» **Text section**
-- -- --

This first pair of lungs, however, failed within hours of completion of the operation, necessitating the transplantation of a second pair of adult lungs on June 15, 2013. Murnaghan was placed on an extracorporeal membrane oxygenation (ECMO) machine on June 12, 2013, until her second transplant on June 15, 2013.

According to the Associated Press, the second set of lungs were infected with pneumonia, but the girl's condition was too dire to wait for another set of lungs to become available. Surgeons were able to remove the infected portion before the transplant. After the transplant, Murnaghan was able to take a few breaths on her own after doctors removed her breathing tube. However, she quickly needed breathing assistance, and the tube was reinserted. It was later discovered that her diaphragm had become paralyzed.

==Complications==
After her second transplant, Murnaghan developed pneumonia in her right lung.

ABC News reported that "A healthier patient might have turned down the lungs and waited for a better pair, but Sarah was out of options, so they went ahead with the operation." She needed a diaphragm plication (folding and suturing to tighten the diaphragm) and a Nissen fundoplication.

==Departure from hospital==
On August 27, 2013, Murnaghan returned home from Children's Hospital of Philadelphia, where she had been staying since February 19.

She is undergoing physical therapy at home as part of her recovery and continues to struggle with compression fractures in her spine. However, according to her mother, Murnaghan is able to breathe off the ventilator for twelve hours a day.

As of 2018, Sarah Murnaghan has diabetes, cystic fibrosis and ongoing hearing loss.

-- -- --

» **Problem 1**
In the passage about Sarah Murnaghan, on what date did she return home from Children's Hospital of Philadelphia?
» **Problem 2**
Please return the part of the passage about Sarah Murnaghan that opens with the words containing "ABC News reported" and closes with "since February 19.".

[Stored items]
-- -- --

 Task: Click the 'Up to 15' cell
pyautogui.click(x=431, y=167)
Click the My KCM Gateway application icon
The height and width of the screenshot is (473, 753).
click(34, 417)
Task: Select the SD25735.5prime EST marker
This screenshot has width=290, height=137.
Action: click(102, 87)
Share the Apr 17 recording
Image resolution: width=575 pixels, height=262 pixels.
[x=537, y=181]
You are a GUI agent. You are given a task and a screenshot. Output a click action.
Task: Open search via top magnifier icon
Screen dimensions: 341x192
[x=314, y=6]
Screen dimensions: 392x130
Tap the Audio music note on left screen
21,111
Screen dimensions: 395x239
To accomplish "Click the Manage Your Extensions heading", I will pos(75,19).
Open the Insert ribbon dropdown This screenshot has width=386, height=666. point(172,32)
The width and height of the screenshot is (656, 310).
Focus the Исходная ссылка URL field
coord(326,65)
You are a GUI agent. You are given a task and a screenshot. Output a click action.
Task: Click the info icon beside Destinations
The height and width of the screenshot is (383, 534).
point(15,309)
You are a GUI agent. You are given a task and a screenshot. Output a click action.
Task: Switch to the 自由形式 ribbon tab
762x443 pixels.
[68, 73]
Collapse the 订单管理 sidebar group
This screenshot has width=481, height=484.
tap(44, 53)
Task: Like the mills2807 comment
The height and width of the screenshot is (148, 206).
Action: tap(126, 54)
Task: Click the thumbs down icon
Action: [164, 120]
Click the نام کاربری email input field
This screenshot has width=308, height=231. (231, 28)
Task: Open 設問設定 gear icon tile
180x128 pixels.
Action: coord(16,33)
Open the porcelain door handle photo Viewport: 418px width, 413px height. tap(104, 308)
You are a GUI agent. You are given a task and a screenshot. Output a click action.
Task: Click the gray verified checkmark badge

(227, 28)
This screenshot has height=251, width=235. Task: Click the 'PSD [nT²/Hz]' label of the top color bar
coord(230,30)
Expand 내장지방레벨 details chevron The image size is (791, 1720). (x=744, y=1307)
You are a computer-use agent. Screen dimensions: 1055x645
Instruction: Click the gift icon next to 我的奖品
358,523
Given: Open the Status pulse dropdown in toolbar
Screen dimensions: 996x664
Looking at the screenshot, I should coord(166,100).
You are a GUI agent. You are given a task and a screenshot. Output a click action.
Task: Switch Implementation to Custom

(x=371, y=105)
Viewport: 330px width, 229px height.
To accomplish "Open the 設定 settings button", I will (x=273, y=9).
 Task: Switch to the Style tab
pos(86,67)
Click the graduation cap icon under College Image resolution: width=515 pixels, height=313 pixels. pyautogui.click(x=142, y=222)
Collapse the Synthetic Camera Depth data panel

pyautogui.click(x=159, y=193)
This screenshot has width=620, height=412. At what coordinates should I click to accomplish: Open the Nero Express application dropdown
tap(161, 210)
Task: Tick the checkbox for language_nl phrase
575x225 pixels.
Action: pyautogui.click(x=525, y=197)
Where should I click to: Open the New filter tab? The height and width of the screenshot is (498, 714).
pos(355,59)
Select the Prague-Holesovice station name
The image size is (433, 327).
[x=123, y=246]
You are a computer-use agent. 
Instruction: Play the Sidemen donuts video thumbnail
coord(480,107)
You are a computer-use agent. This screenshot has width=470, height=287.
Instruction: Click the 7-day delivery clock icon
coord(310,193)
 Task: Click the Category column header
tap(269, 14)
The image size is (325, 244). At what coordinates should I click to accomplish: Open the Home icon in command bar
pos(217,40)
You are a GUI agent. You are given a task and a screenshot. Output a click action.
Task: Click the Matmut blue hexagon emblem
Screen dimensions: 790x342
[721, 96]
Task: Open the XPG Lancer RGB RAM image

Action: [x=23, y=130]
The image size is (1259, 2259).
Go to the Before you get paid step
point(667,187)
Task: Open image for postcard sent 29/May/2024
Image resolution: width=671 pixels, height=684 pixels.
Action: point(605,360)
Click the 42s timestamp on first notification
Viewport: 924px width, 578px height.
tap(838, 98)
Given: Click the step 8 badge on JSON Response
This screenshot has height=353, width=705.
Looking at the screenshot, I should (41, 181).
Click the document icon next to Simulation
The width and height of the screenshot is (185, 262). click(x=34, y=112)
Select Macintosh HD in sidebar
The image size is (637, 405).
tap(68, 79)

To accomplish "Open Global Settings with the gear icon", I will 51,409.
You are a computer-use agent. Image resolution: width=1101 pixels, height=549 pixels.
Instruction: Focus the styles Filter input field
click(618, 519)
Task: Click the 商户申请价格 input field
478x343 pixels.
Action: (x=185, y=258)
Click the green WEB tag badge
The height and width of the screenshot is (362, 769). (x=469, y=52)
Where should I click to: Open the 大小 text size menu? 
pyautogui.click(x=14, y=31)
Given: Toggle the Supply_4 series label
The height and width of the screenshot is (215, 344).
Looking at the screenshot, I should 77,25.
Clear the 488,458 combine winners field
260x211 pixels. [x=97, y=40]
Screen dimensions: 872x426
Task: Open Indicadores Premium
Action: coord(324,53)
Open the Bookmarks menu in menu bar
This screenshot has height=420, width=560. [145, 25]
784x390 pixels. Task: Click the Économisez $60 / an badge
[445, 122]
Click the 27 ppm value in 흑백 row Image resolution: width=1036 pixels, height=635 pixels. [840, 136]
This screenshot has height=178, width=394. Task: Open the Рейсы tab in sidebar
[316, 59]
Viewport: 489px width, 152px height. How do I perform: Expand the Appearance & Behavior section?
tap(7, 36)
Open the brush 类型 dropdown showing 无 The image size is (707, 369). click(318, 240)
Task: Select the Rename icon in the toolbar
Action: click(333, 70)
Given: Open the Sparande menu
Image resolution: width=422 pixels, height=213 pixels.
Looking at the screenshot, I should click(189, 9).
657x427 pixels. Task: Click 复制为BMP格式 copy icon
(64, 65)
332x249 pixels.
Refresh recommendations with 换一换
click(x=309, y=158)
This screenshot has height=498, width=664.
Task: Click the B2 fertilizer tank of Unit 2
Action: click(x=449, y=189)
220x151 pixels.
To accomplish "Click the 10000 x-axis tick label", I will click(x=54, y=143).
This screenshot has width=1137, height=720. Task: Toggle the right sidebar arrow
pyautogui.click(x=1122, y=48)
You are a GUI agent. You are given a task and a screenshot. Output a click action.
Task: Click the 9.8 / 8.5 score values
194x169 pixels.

-- -- --

» **Answer box 1**
August 27, 2013

» **Answer box 2**
ABC News reported that "A healthier patient might have turned down the lungs and waited for a better pair, but Sarah was out of options, so they went ahead with the operation." She needed a diaphragm plication (folding and suturing to tighten the diaphragm) and a Nissen fundoplication.

==Departure from hospital==
On August 27, 2013, Murnaghan returned home from Children's Hospital of Philadelphia, where she had been staying since February 19.